FinrodFelagund wrote:
A first solution might be to simply use the AI to characterize the skill of players and the skill level of specific games.
1.) Find the average winrate change (i.e. move 1 deviates from the AI's top choice by some percentage, called the move's delta for players) in a specific rank by analyzing a high number of games.
2.) Create a histogram for all ranks, from 25k to pro level play. This might mean that the average pro level move is only -5% (an example, I have no idea), and that the average 1d move is -15%.
You can use this data to identify suspicious players. The statistics of any player could be displayed in a public way on the server, so that instead of forcing the admins to decide if a player is cheating, the decision would be up to the suspicious player's opponents. This would work even for high dan players, where it would be obvious if their average deviation put them on par with or above top pros. Matchmaking systems and challenges could also be customized, so that you can set your own limits on the suspicious-ness of your opponents.
Eventually, you could use this kind of data to replace traditional ranking systems. Instead of a 1dan being some arbitrary elo rating, you could assign the rank to an average move delta.
If the cheater was clever, and didn't always pick the best move, they would end up playing at some reasonable level. It would be more difficult to detect these cheaters, but they would also do less harm, since they wouldn't be playing above the strength of the account and so would not on average be frustrating for honest players.
The only really difficult part of this is choosing the number of playouts and the specific engine. My guess is that even a relatively modest level of playouts with any strong engine would work, because the most important thing is that you use the same engine with the same settings for everyone, like a measuring stick.
I have looked into this, and unfortunately it does not look feasible.
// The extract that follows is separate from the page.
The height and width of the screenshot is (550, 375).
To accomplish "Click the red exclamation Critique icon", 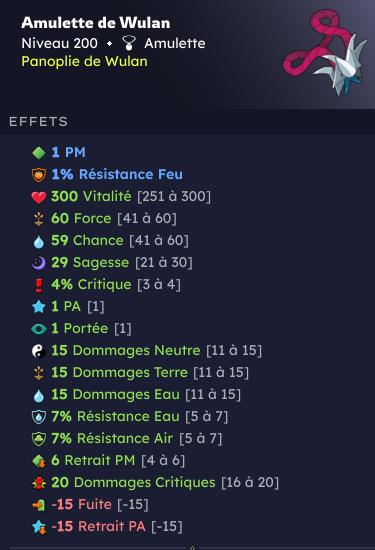I will 39,285.
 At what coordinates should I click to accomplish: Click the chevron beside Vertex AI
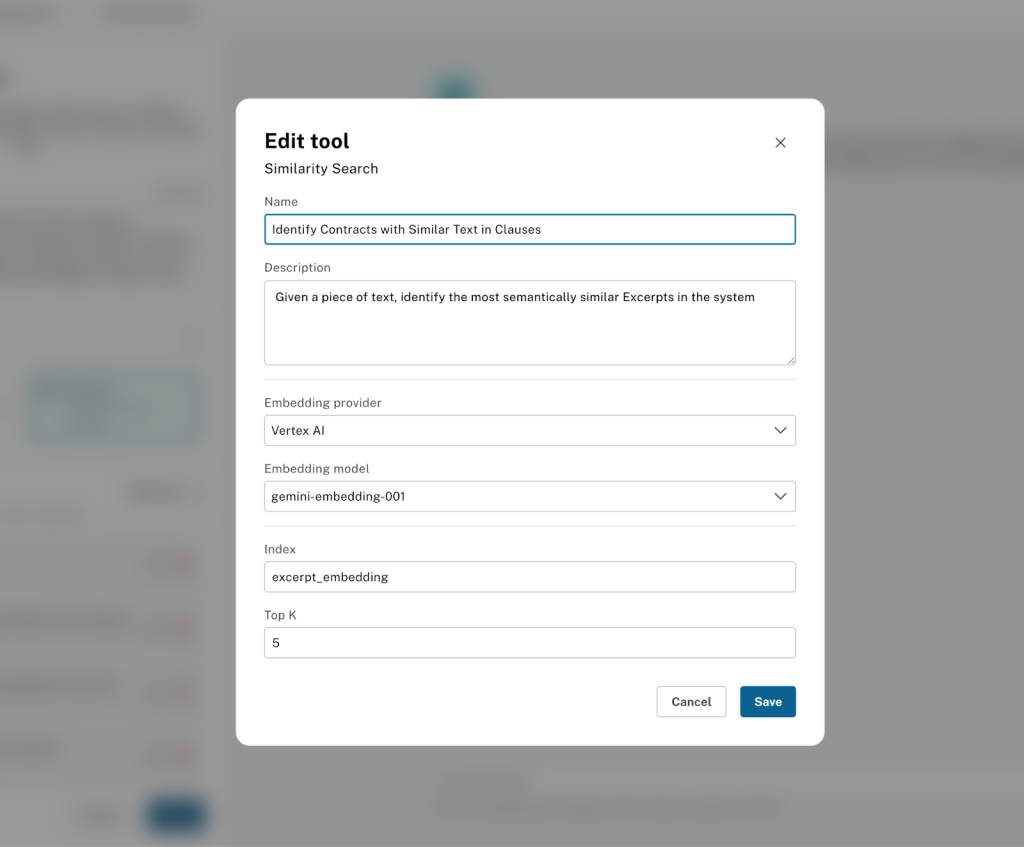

I have analysed a considerable number of games with KataGo looking at the size of a player's 'average mistake' – not in terms of winrate-%, but points, as KataGo is able to do. I think this method is more robust than looking at the winrate, because even a very small mistake can cause a big winrate change when the game is close.
After analysing a few players, Ke Jie's average mistake seemed to be in the range of -0.5 points per move. For my own games, I got around -0.8 points; then for Shūsaku I got around -1.2 points, at which point I started to get suspicious. Then I checked a few European 6d players, who came to around -1.5 points; and then I came upon a game by Lukas Podpera 7d and Tanguy Le Calvé, which had an average mistake of only -0.3 points per move for both players.
Investigating further, I realised that the size of the average mistake depends on the 'nature' of the game: fighting-oriented games inevitable lead to higher average mistakes and peaceful games lead to lower average mistake. This is why Ke Jie's -0.5 points per move is impressive. Even if we analysed winrate-% rather than KataGo-points, I believe we would get the same conclusion.
In order to find a way to rank players by the size of their average mistake, it seems we need a way to quantify how 'complex', or 'error-prone', a particular game is. So far I have not thought of a way to accomplish this.